Oral administration of resveratrol reduces oxidative stress generated in the hippocampus of Wistar rats in response to consumption of ethanol

• Published in: Frontiers in behavioral neuroscience Vol. 17; p. 1304006
• Main Authors: Navarro-Cruz, Addí Rhode, Juárez-Serrano, Daniel, Cesar-Arteaga, Ivan, Kammar-García, Ashuin, Guevara-Díaz, Jorge Alberto, Vera-López, Obdulia, Lazcano-Hernández, Martin, Pérez-Xochipa, Ivonne, Segura-Badilla, Orietta
• Format: Journal Article
• Language: English
• Published: Switzerland Frontiers Research Foundation 11.01.2024; Frontiers Media S.A
• Subjects: Alcohol; Antioxidants; Apoptosis; Behavioral Neuroscience; Catalase; Enzymatic activity; Enzymes; Ethanol; Free radicals; Glutathione; Hippocampus; Ketamine; Laboratory animals; Lipid peroxidation; Nitric oxide; Nitrites; Oral administration; Oxidative stress; Polyphenols; Proteins; reactive oxygen species; Reagents; Resveratrol; United States > US; hippocampus; ethanol; resveratrol; oxidative stress; reactive oxygen species
• ISSN: 1662-5153; 1662-5153
• DOI: 10.3389/fnbeh.2023.1304006

Chronic ethanol intake has been found to favor hippocampal deterioration and alter neuronal morphological maturation; resveratrol has been suggested as an antioxidant that may counteract these effects.
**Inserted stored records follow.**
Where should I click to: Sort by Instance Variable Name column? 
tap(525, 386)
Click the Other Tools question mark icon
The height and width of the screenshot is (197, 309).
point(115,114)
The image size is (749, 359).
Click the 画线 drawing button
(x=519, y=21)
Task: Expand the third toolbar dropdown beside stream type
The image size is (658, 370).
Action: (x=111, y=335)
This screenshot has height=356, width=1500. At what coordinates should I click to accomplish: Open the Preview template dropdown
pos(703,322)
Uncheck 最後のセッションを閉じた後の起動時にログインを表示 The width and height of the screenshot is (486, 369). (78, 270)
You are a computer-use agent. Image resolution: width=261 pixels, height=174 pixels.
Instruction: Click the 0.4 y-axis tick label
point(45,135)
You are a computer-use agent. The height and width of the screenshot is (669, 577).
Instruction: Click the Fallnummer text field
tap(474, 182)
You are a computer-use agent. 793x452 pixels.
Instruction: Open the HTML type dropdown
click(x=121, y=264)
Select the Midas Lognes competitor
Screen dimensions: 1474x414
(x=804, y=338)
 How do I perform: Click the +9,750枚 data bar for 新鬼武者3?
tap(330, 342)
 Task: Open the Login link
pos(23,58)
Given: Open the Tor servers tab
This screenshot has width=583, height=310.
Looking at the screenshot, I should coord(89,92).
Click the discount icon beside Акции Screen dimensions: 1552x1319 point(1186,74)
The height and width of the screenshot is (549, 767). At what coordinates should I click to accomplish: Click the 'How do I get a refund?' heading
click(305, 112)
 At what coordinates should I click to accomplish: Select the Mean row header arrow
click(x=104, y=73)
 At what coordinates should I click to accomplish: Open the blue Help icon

The objective of this study was to analyze the effect of resveratrol on oxidative stress markers, endogenous antioxidant system in the hippocampus, and the behavior of male Wistar rats administered different concentrations of ethanol. The animals, at 3 months old, were randomly distributed into 11 study groups (  = 6/group), orally administered (5 days on, 2 days off) with water (control), ethanol (10, 20, 30, 40 or 50%), or ethanol (10, 20, 30, 40 or 50%) plus resveratrol (10 mg/Kg/day) for 2 months. Subsequently, the production of nitrites, malondialdehyde, and 4-hydroxy-alkenal (HNE) and the enzymatic activity of catalase and superoxide dismutase (SOD) were quantified. The levels of nitric oxide and lipid peroxidation products were significantly increased in each ethanol concentration and were statistically different compared to the control group; however, resveratrol significantly reduced oxidative stress caused by high ethanol concentration. The SOD and CAT did not present significant changes with respect to the controls in any of the study groups. In the different concentrations of ethanol used, GR increases significantly in the groups administered with resveratrol but not GPx. Resveratrol was shown to maintain the results similar to the control at most ethanol concentrations. Our results suggest that resveratrol prevents oxidative stress induced by ethanol in the hippocampus by decreasing cellular lipid peroxidation, but does not prevent the activation of catalase or SOD enzymes; however, allows glutathione to be kept active and in adequate concentrations in its reduced form and avoids alterations in the locomotor system.